Al derramar 500,000 metros cúbicos de lodo putrefacto en el río Anchicayá, la Empresa de Energía del Pacífico (Epsa) contaminó masivamente sus aguas. Silvano Caicedo Girón relata cómo sucedió y las consecuencias que tuvo este incidente, que no se ha resuelto.

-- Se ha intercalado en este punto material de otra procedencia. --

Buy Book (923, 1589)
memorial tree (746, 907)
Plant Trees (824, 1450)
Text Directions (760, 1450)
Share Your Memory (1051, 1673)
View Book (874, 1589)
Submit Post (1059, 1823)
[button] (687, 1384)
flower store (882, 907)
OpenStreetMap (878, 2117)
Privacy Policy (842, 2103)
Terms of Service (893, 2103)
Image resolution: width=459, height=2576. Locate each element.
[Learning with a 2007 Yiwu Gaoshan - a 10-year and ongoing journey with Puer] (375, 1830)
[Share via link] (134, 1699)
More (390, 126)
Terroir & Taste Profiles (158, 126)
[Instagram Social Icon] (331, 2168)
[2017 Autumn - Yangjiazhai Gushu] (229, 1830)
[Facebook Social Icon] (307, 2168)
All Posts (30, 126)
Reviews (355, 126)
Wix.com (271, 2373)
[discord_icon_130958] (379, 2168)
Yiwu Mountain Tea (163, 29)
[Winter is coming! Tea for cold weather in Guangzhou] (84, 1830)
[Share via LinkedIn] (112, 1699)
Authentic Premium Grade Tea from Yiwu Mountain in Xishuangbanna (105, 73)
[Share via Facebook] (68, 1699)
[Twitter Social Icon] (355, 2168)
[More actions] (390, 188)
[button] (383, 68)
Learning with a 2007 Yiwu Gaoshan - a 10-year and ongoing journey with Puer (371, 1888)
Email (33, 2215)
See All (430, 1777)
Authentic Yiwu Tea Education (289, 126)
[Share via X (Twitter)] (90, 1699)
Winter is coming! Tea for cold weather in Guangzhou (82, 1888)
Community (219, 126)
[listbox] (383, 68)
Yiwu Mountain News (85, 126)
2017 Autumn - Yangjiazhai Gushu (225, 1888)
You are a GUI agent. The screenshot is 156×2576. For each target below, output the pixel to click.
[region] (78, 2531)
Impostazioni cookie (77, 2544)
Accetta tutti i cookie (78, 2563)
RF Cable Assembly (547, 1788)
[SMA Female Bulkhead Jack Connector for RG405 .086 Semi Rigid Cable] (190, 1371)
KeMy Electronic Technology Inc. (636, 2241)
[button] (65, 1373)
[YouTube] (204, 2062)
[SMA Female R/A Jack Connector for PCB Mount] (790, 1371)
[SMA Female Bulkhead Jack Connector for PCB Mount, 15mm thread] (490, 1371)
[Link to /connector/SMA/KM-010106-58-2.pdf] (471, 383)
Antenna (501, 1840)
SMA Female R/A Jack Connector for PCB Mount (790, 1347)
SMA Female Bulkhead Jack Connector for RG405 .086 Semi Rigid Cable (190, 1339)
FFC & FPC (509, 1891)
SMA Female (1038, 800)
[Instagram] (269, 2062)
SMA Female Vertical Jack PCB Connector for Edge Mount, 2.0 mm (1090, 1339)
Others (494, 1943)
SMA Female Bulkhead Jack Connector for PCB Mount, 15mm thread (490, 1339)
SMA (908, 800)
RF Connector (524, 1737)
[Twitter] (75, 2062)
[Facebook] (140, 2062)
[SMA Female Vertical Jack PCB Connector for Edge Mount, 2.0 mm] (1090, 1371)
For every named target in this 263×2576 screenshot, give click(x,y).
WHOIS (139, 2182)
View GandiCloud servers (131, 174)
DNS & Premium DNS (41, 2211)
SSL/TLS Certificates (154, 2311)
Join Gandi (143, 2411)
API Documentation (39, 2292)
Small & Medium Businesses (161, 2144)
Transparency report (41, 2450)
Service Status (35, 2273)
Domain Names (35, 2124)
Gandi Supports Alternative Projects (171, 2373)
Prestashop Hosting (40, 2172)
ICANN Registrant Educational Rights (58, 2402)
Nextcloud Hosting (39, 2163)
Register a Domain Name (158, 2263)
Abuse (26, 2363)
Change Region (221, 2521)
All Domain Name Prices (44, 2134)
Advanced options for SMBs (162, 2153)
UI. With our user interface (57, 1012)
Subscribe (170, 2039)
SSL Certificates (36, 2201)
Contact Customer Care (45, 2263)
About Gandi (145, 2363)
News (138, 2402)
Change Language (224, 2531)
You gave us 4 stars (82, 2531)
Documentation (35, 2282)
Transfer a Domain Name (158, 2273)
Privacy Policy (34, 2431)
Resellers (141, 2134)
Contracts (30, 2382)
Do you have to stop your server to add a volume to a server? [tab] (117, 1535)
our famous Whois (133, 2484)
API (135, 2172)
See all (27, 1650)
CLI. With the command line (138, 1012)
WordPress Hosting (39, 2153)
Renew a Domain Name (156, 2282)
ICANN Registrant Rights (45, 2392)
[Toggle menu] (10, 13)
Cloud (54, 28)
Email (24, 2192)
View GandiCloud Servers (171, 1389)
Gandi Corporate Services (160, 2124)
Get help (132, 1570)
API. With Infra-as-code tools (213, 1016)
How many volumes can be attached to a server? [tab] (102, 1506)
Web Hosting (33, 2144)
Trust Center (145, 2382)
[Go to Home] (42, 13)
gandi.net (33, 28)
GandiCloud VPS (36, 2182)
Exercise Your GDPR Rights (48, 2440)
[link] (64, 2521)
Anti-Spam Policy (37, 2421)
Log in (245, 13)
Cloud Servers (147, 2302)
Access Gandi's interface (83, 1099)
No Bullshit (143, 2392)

Antes era fácil pescar en el río Anchicayá, pero todo cambió con el desastre de Epsa, la Empresa de Energía del Pacífico. Bastaba con poner una catanga –la cesta hecha de juncos– en el agua verde por el reflejo de la vegetación y dejarla allí durante un par de días para que saliera rebosante de peces. Era tanta la abundancia en ese río de más de ochenta kilómetros, que desemboca en el océano Pacífico colombiano, que el pescado se atrapaba con la mano: la mojarra, el sábalo, el jojorro, la chuchulapa, el guacuco, el viringo; también el camarón munchillá, los cangrejos azul y alacho, las jaibas, el piacuil y los pequeños moluscos que las mujeres buscan entre las raíces de los manglares: las pianguas. Cada habitante de las catorce comunidades afrodescendientes en la zona rural del puerto de Buenaventura, que desde el año 2000 integran el Consejo Comunitario Mayor del Río Anchicayá, participaba en el fervor: las mujeres secaban el pescado y lo ahumaban; otras preparaban el viche, la bebida destilada de caña de azúcar –patrimonio cultural de los pueblos del litoral pacífico–; los ancianos sembraban la caña; los jóvenes pescaban cerca de la orilla con atarrayas y trasmallos artesanales. Había cultivos de chontaduro, banano, papa china y borojó. Además, en el río los niños recibían el bautizo y era su parque de diversiones. A falta de un acueducto, los habitantes se surtían de agua, lavaban la ropa y viajaban en canoas entre los cultivos o rumbo al mar. Para ellos el río sigue siendo el lugar donde emerge todo lo necesario para vivir, es considerado un padre y una madre. Pero el río cambió. “El 21 de julio de 2001 la Empresa de Energía del Pacífico derramó más de 500,000 metros cúbicos de lodo putrefacto a la cuenca del río Anchicayá”, dice al teléfono Silvano Caicedo Girón, líder del Consejo Comunitario Mayor del Río Anchicayá.

Para entonces, la central hidroeléctrica de Bajo Anchicayá, un embalse construido con capital estatal en 1955, a la que en 1964 se sumó la de Alto Anchicayá, llevaba 46 años operando río arriba de donde viven los más de tres mil habitantes del Consejo Comunitario. “Desde que llegó la hidroeléctrica [Epsa] todo cambió. Cambió la morfología del río que hoy no tiene corriente, aunque es importantísima para regular. Las represas regulan el tiempo del agua. Si la gente tenía su ropa extendida o una lancha y la represa bajaba, se llevaba todo. Muchas cosas pasaron y no había forma de reclamar”, continúa Silvano.